Given data Block Start

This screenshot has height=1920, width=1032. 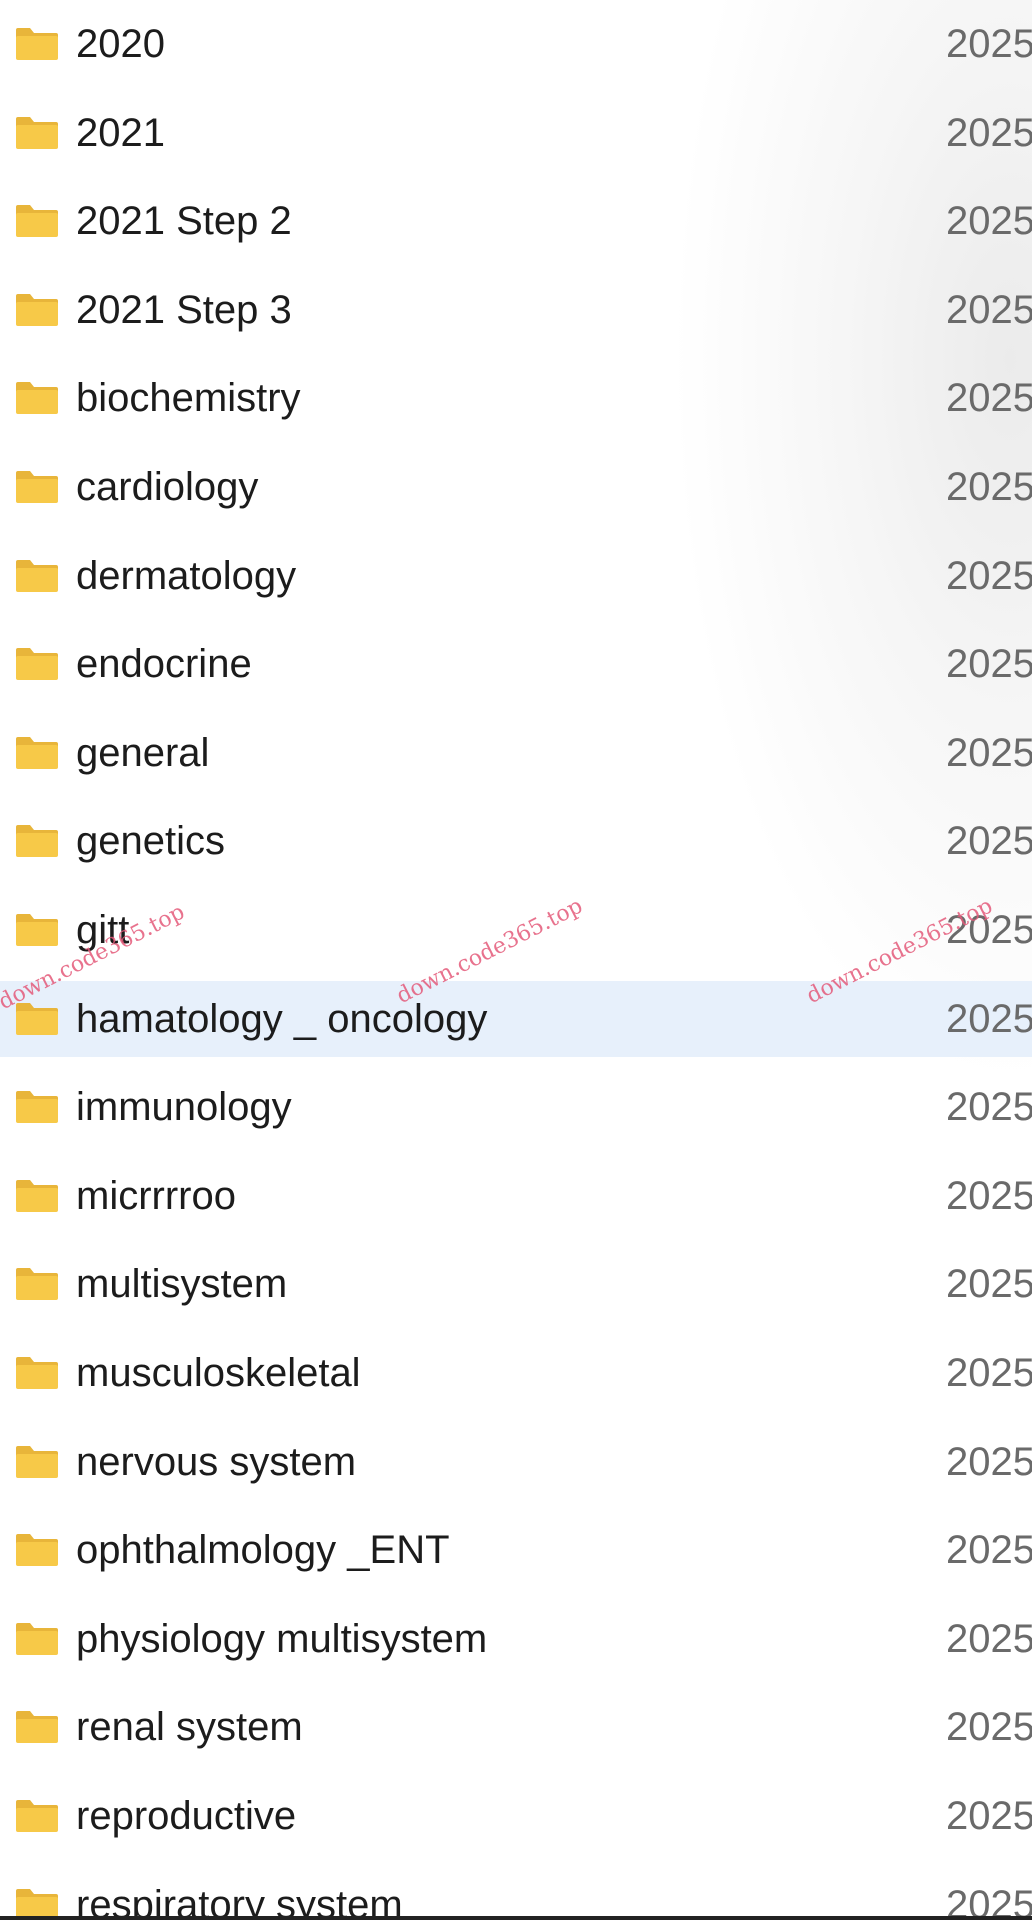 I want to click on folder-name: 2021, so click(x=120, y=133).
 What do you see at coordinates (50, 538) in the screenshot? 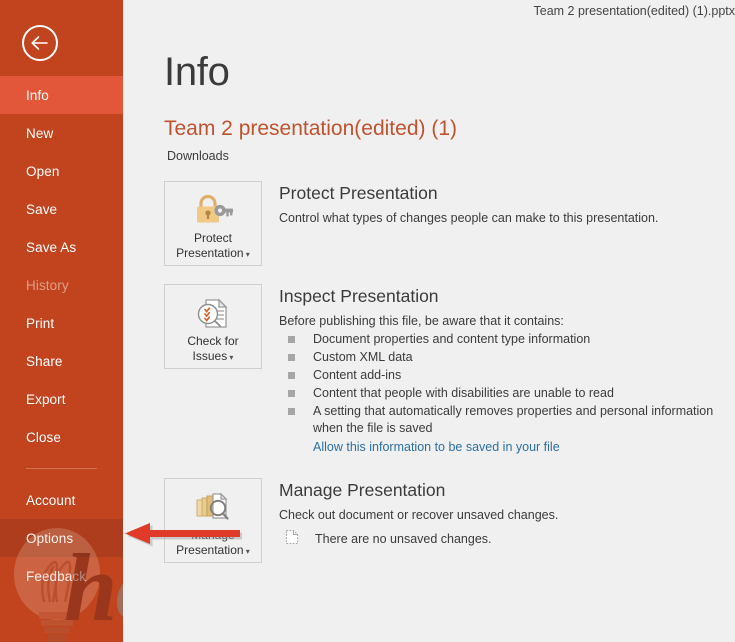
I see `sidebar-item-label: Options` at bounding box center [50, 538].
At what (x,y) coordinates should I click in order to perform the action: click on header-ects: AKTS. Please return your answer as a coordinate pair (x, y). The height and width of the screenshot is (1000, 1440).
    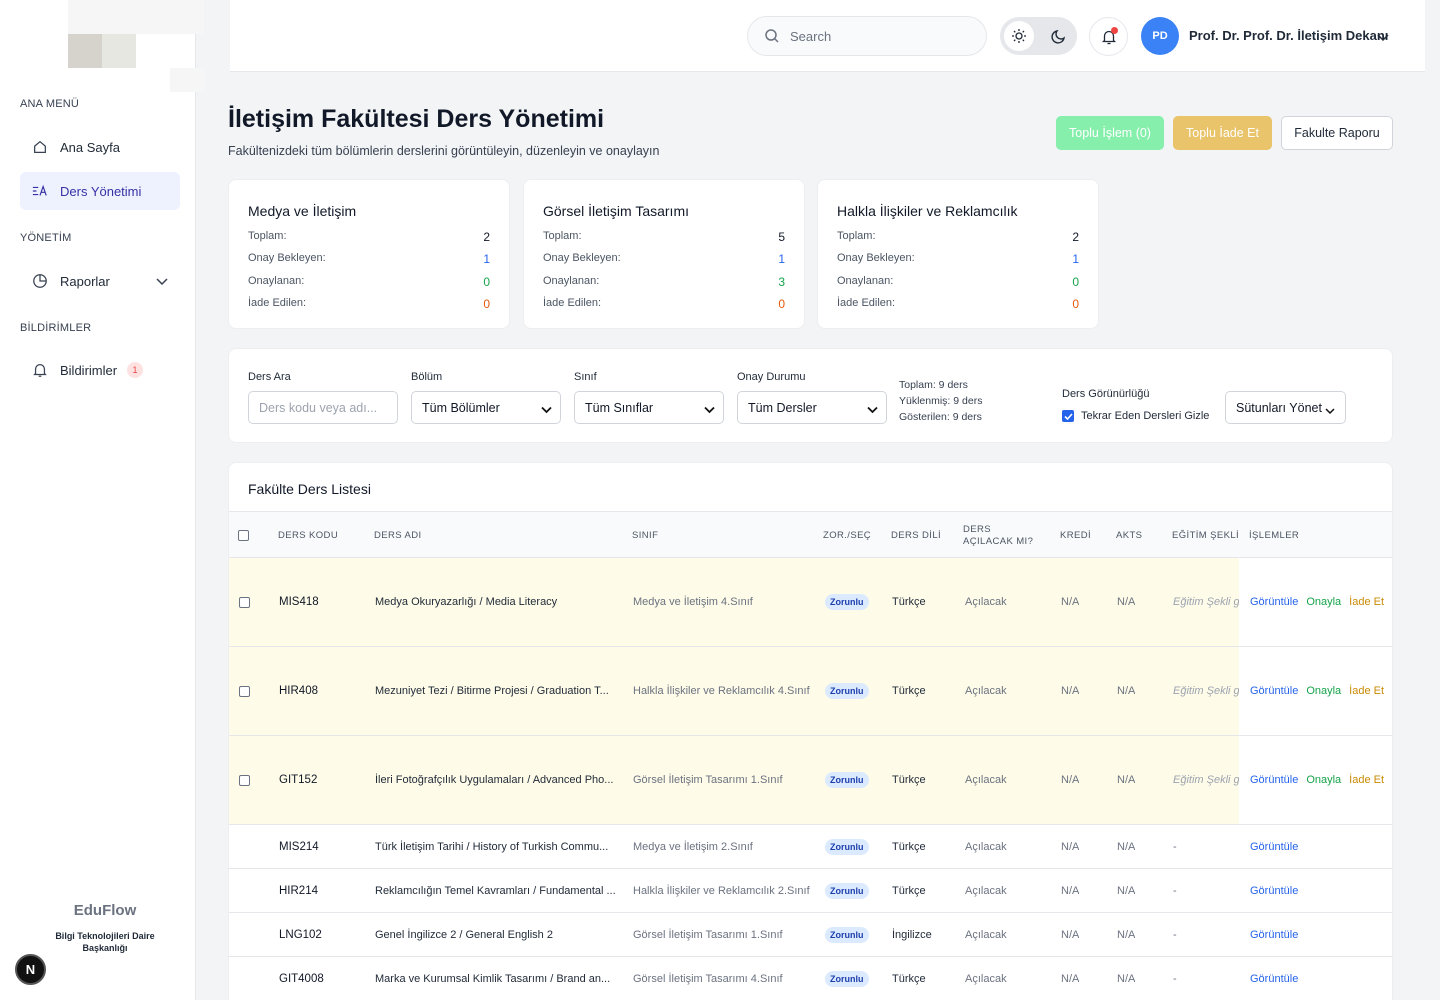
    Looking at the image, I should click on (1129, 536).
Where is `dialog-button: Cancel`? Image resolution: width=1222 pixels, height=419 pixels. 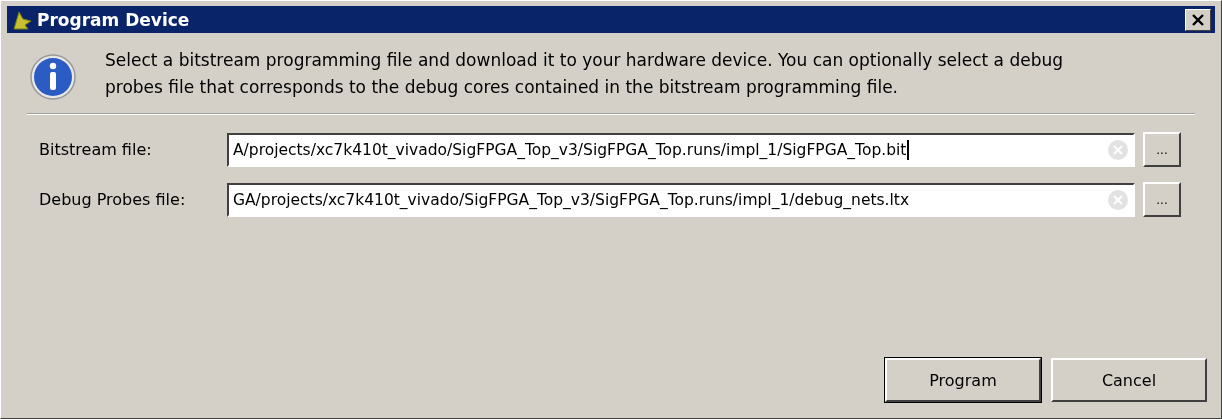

Given data Block End

# [Exercise description]
Give the items from the line containing "What do you" through the end of the items as a Markdown table with the columns Row and Line, one numbered row per line. Skip blank lines and leave the pictures out.

# [Completed exercise]
| Row | Line |
|---|---|
| 1 |  What do you see at coordinates (50, 538) in the screenshot?  |
| 2 | I see `sidebar-item-label: Options` at bounding box center [50, 538]. |
| 3 | At what (x,y) coordinates should I click in order to perform the action: click on header-ects: AKTS. Please return your answer as a coordinate pair (x, y). The height and width of the screenshot is (1000, 1440). |
| 4 |     Looking at the image, I should click on (1129, 536). |
| 5 | Where is `dialog-button: Cancel`? Image resolution: width=1222 pixels, height=419 pixels.  |